Work order
Set down exactly the lines running from the one with "Given: Select the -1/2 radio button" to the last line of the listing below, both included, and skip every picture.

*** Opening Extracted data ***

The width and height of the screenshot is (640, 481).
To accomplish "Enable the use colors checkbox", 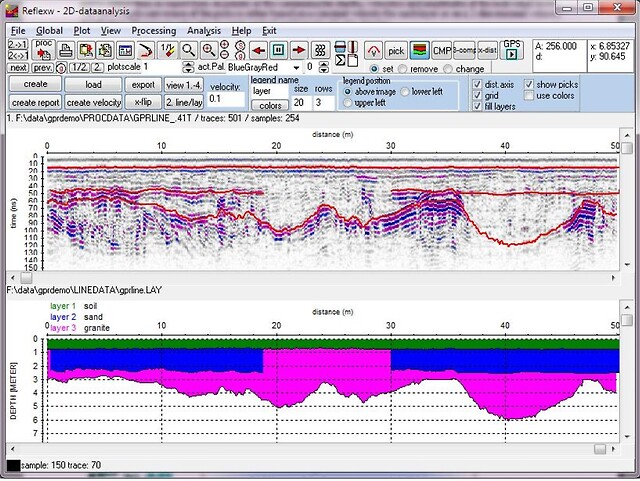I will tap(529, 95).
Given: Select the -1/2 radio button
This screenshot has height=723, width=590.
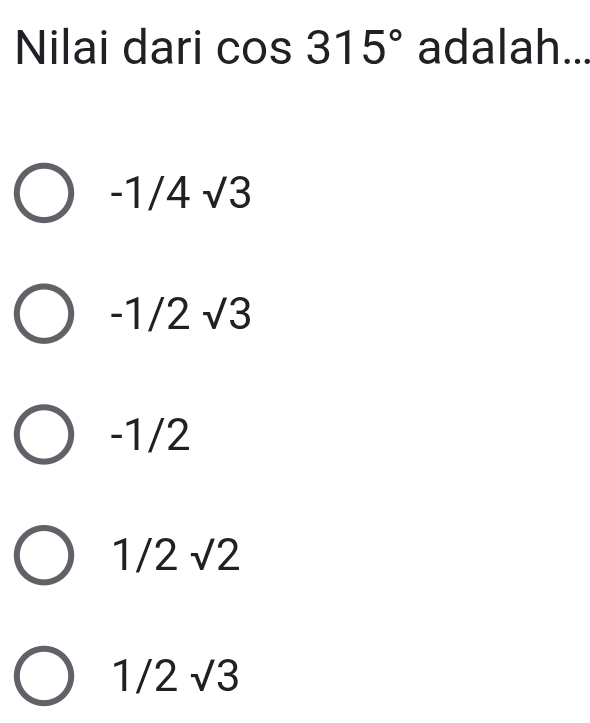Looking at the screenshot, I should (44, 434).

*** Closing Extracted data ***

Task answer
Given: Select the -1/2 radio button
This screenshot has height=723, width=590.
Looking at the screenshot, I should (44, 434).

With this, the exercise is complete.